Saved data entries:
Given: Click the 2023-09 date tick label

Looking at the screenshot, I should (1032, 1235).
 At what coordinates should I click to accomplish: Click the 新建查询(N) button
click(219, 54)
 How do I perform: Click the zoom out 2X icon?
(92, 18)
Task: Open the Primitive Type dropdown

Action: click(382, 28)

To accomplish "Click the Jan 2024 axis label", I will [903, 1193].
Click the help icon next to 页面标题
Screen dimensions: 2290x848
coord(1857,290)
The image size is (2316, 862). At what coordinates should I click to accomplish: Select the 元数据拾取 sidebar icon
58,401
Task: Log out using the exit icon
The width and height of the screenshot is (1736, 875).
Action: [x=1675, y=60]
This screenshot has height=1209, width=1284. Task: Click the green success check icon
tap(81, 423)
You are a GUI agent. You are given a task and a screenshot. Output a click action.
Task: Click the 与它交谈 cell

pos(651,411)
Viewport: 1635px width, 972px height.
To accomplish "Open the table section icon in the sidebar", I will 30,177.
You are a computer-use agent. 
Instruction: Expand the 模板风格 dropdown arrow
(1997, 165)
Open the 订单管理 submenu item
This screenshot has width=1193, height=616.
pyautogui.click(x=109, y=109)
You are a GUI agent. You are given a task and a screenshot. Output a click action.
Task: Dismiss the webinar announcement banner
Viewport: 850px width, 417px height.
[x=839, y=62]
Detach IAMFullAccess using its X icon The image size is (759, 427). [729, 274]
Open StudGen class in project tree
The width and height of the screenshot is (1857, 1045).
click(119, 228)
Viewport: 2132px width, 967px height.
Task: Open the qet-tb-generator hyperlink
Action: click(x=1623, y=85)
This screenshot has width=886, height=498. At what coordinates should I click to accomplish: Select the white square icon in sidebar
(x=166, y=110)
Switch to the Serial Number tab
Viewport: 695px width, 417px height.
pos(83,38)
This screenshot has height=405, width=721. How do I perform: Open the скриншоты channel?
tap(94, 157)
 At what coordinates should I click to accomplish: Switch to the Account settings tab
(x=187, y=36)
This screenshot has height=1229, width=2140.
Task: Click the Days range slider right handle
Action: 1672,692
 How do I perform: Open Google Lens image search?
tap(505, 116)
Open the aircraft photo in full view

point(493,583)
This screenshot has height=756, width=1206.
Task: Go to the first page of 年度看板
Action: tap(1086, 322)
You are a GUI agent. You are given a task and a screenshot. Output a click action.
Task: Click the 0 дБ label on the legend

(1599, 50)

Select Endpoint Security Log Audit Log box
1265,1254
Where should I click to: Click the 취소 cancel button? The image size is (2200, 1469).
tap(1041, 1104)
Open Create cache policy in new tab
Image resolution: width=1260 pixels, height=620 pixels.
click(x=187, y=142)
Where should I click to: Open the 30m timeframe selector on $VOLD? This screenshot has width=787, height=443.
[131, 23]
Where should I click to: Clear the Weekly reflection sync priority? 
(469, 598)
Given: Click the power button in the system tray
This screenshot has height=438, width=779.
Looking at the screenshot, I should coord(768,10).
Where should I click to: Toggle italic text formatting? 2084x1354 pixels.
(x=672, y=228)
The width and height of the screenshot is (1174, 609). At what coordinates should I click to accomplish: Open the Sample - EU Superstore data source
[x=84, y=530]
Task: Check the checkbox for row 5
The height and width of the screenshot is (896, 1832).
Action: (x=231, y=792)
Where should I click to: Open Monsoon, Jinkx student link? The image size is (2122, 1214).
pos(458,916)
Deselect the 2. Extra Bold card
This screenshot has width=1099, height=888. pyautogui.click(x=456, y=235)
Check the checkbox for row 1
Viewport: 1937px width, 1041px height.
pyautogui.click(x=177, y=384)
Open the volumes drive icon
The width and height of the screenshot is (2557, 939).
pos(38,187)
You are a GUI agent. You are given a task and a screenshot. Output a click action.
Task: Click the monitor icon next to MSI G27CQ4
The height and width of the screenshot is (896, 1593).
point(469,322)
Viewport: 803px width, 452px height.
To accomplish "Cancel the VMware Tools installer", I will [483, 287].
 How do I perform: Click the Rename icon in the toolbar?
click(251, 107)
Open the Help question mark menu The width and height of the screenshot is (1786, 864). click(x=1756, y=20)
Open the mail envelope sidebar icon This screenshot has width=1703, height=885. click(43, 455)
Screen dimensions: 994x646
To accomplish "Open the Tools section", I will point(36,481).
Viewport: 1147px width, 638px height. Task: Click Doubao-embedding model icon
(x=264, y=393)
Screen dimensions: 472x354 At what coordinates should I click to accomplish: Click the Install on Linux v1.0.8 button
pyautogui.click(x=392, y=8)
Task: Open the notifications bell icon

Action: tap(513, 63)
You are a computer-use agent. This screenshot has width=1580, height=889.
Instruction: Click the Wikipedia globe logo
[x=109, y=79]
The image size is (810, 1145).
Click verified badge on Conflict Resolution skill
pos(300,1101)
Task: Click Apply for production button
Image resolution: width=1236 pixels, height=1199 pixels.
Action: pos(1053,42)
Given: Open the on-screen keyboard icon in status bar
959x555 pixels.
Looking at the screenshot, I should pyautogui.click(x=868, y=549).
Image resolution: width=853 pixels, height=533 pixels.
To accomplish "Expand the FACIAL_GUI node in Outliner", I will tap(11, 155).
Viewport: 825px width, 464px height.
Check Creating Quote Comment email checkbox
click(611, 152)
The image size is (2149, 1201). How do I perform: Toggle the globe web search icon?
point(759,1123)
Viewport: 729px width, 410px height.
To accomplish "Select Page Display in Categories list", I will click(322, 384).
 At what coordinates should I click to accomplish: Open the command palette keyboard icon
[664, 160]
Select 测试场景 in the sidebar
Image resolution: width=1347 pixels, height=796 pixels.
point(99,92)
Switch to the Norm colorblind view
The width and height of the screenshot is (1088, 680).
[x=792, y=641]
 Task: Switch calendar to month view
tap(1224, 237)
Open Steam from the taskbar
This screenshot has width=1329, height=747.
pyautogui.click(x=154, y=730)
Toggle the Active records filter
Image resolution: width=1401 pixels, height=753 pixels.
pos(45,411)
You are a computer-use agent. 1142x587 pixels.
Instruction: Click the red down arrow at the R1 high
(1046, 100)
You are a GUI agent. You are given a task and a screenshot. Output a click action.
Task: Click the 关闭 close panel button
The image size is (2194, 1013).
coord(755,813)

Exercise brief:
Copy all the lines above that hold the string "Tools".

Task result:
To accomplish "Cancel the VMware Tools installer", I will [483, 287].
To accomplish "Open the Tools section", I will point(36,481).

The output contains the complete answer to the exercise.